Instructions for the task –
Some of the lines below need repeating. Reproduce exactly those between the lines holding "Screen dimensions: 1024x431" and "Task: Click the magic wand styling icon", inclusive.

Entries provided –
****************************************
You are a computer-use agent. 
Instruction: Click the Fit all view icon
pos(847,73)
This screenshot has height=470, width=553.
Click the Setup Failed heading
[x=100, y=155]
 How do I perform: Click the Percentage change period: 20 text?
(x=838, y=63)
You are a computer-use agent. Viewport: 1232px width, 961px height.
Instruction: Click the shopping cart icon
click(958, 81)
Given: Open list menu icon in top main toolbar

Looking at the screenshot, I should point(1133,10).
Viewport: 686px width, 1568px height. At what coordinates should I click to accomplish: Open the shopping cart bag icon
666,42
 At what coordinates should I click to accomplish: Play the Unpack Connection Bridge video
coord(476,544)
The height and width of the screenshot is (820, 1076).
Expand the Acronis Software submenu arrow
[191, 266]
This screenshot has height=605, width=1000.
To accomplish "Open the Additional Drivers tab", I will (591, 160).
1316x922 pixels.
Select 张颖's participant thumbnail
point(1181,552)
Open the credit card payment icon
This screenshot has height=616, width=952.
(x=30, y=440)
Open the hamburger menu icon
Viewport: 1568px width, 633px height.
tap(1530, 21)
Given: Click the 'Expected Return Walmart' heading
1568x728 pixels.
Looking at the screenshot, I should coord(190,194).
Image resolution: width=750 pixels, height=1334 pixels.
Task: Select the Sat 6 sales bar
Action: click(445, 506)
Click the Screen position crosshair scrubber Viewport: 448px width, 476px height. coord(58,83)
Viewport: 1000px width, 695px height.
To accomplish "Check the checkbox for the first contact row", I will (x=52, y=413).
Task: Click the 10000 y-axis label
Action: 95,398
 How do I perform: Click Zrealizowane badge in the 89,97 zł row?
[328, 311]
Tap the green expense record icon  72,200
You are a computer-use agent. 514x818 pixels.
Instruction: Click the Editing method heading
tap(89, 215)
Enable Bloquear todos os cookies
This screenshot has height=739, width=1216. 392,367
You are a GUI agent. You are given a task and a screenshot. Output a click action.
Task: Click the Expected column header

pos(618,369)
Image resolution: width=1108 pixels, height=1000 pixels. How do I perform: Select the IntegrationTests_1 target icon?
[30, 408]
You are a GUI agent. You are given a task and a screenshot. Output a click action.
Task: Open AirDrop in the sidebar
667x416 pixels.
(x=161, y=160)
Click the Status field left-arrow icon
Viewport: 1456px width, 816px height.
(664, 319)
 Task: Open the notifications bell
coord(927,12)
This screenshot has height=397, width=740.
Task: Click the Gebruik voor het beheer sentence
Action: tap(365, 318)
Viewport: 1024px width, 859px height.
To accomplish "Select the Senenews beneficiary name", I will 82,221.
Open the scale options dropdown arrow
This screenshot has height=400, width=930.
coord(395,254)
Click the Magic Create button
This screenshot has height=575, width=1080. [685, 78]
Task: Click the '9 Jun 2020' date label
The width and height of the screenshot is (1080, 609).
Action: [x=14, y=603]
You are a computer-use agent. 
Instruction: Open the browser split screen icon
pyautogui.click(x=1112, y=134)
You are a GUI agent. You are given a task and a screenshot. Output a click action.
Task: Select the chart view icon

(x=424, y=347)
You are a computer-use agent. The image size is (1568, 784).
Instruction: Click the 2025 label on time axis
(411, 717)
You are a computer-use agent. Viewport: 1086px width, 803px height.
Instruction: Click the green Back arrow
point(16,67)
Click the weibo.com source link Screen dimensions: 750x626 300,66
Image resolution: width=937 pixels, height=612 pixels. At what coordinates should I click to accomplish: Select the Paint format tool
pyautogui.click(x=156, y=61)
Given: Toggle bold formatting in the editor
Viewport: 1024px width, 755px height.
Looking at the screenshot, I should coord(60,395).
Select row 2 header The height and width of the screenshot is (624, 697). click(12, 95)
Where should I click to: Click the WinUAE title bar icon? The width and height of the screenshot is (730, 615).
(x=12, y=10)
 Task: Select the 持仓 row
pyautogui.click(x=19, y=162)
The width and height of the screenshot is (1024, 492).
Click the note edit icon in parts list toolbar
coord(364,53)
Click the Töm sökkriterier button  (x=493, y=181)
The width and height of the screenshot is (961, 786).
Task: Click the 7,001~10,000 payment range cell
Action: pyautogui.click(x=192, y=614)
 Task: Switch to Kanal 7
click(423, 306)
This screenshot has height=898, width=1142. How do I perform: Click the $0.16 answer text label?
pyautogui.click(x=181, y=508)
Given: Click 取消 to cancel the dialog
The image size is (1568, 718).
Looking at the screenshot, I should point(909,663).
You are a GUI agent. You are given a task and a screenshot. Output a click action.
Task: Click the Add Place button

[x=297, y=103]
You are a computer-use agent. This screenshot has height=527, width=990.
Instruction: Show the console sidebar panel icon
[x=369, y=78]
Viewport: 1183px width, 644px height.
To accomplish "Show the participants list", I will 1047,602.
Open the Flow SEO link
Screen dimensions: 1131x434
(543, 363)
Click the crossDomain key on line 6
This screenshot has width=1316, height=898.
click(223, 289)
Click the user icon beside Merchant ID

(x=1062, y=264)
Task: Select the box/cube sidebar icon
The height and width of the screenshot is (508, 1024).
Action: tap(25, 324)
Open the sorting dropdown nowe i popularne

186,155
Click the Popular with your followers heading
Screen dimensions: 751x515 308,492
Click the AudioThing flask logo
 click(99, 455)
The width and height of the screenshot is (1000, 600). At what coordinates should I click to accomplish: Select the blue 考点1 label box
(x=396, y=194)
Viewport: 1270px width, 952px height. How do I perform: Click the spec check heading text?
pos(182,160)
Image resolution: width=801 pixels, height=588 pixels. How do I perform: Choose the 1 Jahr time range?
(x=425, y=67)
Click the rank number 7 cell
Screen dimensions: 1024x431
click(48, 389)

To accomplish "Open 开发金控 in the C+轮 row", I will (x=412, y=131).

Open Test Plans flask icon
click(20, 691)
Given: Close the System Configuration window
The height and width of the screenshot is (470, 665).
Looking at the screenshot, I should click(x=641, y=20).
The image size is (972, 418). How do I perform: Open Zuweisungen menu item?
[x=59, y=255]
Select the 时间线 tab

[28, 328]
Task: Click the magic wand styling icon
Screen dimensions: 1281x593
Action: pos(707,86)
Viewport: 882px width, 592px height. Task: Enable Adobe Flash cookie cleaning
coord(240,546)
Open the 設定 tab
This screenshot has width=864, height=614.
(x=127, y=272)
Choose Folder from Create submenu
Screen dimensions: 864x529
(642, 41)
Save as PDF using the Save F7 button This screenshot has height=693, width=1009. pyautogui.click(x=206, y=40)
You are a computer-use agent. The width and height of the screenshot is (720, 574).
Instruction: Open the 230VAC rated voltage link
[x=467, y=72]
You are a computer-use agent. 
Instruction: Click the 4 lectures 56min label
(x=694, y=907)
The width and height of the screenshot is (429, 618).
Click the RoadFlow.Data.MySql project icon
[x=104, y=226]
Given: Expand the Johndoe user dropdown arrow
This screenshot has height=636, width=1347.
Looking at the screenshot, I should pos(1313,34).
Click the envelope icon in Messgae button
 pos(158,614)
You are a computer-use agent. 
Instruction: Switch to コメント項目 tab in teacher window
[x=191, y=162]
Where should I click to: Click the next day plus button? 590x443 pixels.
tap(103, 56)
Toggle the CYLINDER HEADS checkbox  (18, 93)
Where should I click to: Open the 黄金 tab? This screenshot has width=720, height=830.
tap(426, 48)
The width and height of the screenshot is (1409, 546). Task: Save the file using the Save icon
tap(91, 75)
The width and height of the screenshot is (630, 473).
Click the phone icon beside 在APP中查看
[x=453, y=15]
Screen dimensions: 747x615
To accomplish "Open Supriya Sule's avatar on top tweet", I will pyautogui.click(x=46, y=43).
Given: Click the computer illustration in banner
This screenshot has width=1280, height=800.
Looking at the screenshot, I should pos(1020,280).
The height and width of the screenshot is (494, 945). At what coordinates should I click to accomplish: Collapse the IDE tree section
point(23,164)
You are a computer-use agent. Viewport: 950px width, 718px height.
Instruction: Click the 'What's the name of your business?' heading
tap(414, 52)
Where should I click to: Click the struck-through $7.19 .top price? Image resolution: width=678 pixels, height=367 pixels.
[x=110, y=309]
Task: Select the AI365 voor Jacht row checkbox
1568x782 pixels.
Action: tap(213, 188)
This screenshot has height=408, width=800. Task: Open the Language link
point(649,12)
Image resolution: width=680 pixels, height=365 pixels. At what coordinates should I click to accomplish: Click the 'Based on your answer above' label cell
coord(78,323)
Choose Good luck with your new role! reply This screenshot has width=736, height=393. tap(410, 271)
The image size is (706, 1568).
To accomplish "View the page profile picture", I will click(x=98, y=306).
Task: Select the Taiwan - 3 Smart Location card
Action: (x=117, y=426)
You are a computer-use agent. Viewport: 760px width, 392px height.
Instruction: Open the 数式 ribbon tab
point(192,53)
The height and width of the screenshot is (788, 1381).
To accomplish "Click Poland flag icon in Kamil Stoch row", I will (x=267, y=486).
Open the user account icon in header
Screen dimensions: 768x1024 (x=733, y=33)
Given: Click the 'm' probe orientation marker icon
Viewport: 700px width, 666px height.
****************************************
Solution to the problem –
Screen dimensions: 1024x431
click(48, 389)

To accomplish "Open 开发金控 in the C+轮 row", I will (x=412, y=131).

Open Test Plans flask icon
click(20, 691)
Given: Close the System Configuration window
The height and width of the screenshot is (470, 665).
Looking at the screenshot, I should click(x=641, y=20).
The image size is (972, 418). How do I perform: Open Zuweisungen menu item?
[x=59, y=255]
Select the 时间线 tab

[28, 328]
Task: Click the magic wand styling icon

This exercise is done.